# [Input material]
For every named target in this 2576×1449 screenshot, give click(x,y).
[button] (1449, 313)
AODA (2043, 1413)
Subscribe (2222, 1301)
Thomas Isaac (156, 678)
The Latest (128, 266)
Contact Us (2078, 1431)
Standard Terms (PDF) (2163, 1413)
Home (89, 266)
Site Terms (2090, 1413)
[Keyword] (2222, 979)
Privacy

# [Problem details]
Repeat the material above in its entirety, exactly.

# [Task response]
For every named target in this 2576×1449 screenshot, give click(x,y).
[button] (1449, 313)
AODA (2043, 1413)
Subscribe (2222, 1301)
Thomas Isaac (156, 678)
The Latest (128, 266)
Contact Us (2078, 1431)
Standard Terms (PDF) (2163, 1413)
Home (89, 266)
Site Terms (2090, 1413)
[Keyword] (2222, 979)
Privacy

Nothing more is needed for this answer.